Developing good habits that support our emotional stability is a staging post, not the destination. If we can develop a way of finding out how our obsessional problems started in the first place, then we can do more to help our relationships thrive.
Instead of being obsessed with our partners’ lives and asking them one question after another, we can start to develop a clearer perspective and understanding of the origin of our worries. This can enable us to find ways to live better and more satisfying lives and so be able to enjoy our relationships more.
- We have developed relationship OCD not because there is something wrong with us or our relationships, but because of things that have happened to us.
It isn’t that there is something wrong with the ways our brains are wired. It is more the case that things in our past have hindered us from developing a more stable and less reactive, obsessive, and destructive psychology.
This isn’t about your current partner.

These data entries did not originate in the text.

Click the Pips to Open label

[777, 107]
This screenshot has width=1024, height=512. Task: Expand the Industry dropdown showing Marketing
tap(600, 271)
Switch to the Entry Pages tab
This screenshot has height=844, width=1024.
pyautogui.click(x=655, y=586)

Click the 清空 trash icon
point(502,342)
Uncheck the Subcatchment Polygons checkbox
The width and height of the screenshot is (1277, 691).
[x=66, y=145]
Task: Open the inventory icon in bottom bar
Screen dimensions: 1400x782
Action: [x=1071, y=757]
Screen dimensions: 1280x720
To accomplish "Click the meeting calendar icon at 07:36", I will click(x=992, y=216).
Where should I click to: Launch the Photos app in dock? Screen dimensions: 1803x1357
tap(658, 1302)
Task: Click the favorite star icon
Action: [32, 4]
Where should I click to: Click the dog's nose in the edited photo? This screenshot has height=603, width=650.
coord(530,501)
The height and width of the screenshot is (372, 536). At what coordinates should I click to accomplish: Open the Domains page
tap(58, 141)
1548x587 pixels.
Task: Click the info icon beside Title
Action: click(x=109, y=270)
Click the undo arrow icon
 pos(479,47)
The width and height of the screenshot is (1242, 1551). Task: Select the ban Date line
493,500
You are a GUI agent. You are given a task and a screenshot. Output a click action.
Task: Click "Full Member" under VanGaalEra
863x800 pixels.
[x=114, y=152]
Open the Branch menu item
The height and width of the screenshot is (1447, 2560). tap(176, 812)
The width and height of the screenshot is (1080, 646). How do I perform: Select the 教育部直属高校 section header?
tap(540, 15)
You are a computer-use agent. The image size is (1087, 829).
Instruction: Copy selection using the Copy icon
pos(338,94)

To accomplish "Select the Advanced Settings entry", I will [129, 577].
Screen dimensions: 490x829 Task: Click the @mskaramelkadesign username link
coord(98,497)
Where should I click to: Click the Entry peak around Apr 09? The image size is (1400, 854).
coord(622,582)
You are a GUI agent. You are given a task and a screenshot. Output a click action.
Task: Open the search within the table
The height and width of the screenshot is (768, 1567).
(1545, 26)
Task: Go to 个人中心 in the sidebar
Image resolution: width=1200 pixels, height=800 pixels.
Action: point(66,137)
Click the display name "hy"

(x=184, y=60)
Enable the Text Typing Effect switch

This isn’t about your current relationships. There is more behind these issues. These problems tend to be more to do with us and with our past experiences than anything else.
My psychotherapy practice has shown me that often what gets labelled relationship OCD relates more to:
- early anxieties,
- early family relationships, and
- upbringing – than it does to your current partner.
In other words, your relationship OCD derives from your past. What happens is that the complicated emotional and family dynamics we grew up with get activated and projected into our current relationships. When we find a way to untangle this confusion, we can start to take the destructive heat and intensity out of our relationship OCD, and potentially enjoy our relationship more.
We can’t change our past, but just because we weren’t looked after appropriately when we were very young, just because we were worried about things when we were small, doesn’t mean that we can’t find ways to look after ourselves better now.
Having the chance to speak in a confidential setting is often the key to developing a clearer understanding of how we get caught up in destructive obsessional patterns of thinking.
By giving yourself a safe space to look at these things you may start to discover a greater sense of possibilities, and this may be the beginning of developing a greater sense of understanding how to relate to yourself and others, and how to start living more fully again, and start to have healthy relationships with yourself and other people.
The chance to reflect on ourselves, our feelings and experience can be powerful and transformative. Out of this, you may be able to develop a clearer understanding of how you and your sense of your problems have developed, and what you can change.
I have been working with people on issues such like this for more than twenty years. My work is built around helping you to develop greater insight into who you are, and how you live.